→ AIM: Could you quote all the records below word for word, leaving out the pictures?

→ EXTRACTED ENTRIES:

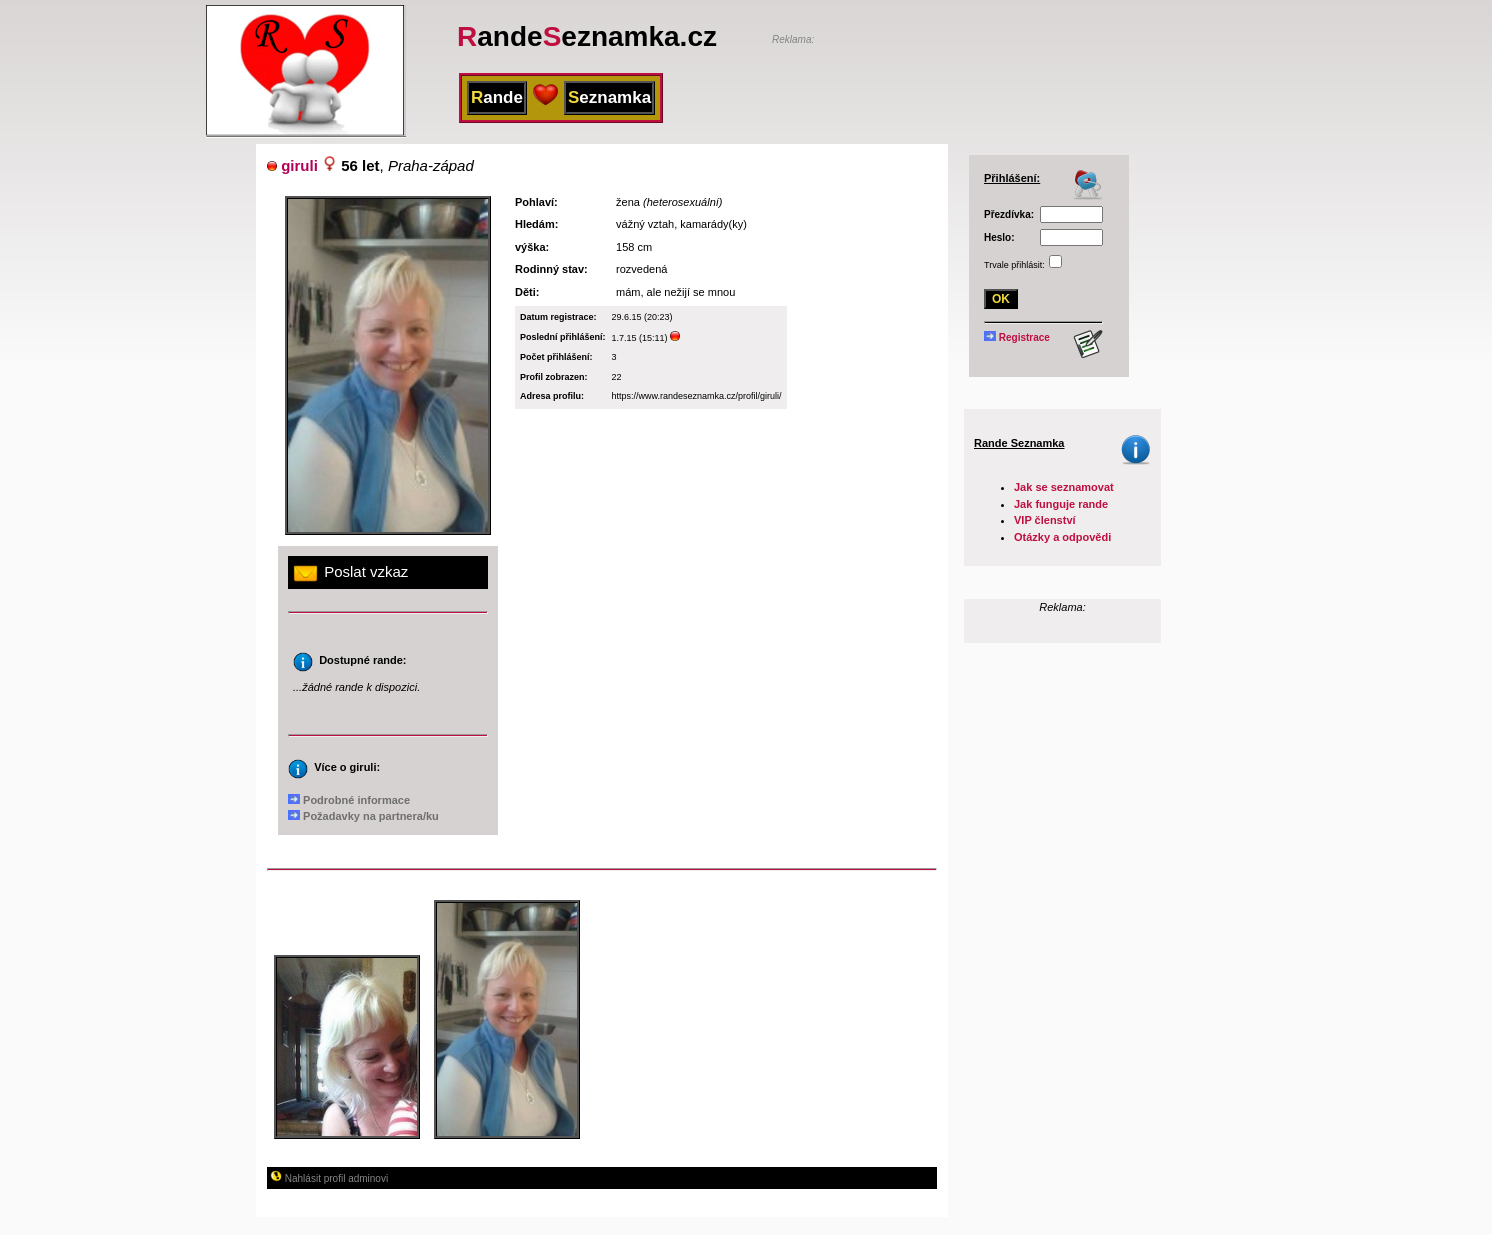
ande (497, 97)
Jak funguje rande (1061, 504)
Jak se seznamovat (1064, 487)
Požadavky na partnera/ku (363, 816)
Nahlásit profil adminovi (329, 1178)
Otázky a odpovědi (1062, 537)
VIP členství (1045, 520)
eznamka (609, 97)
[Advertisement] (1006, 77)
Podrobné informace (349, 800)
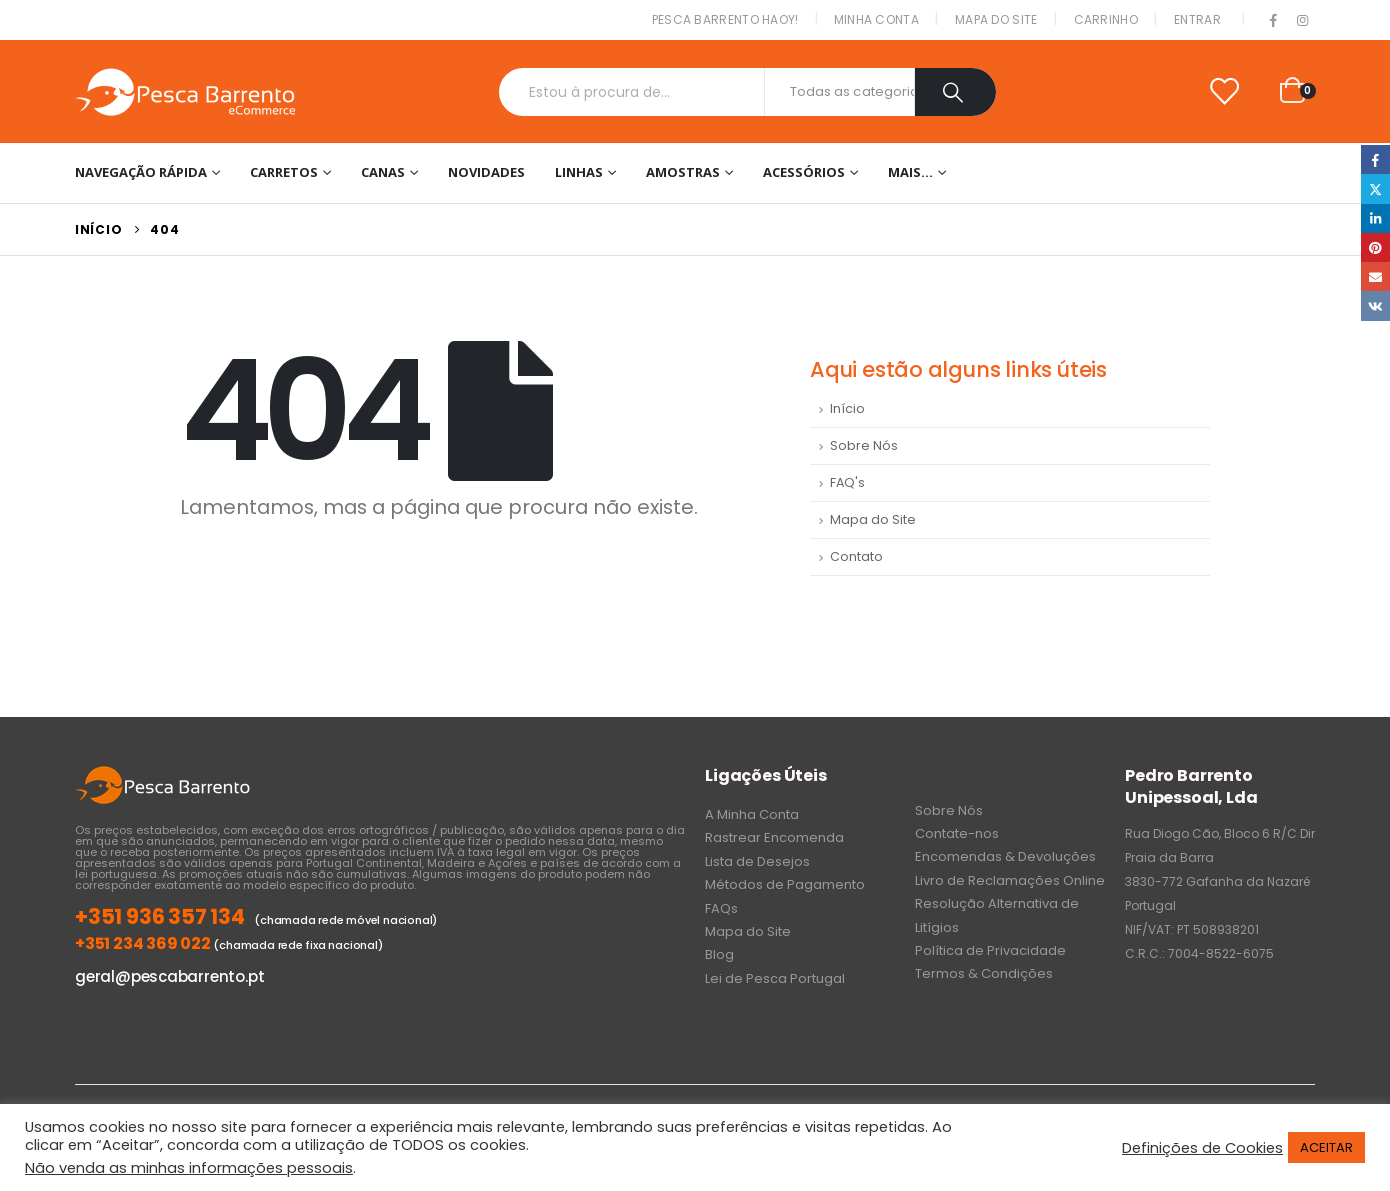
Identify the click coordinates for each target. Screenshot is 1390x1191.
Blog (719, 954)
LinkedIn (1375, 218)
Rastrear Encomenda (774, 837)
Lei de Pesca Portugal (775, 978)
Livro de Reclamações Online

→ FINAL RESULT:
ande (497, 97)
Jak funguje rande (1061, 504)
Jak se seznamovat (1064, 487)
Požadavky na partnera/ku (363, 816)
Nahlásit profil adminovi (329, 1178)
Otázky a odpovědi (1062, 537)
VIP členství (1045, 520)
eznamka (609, 97)
[Advertisement] (1006, 77)
Podrobné informace (349, 800)
Identify the click coordinates for each target. Screenshot is 1390x1191.
Blog (719, 954)
LinkedIn (1375, 218)
Rastrear Encomenda (774, 837)
Lei de Pesca Portugal (775, 978)
Livro de Reclamações Online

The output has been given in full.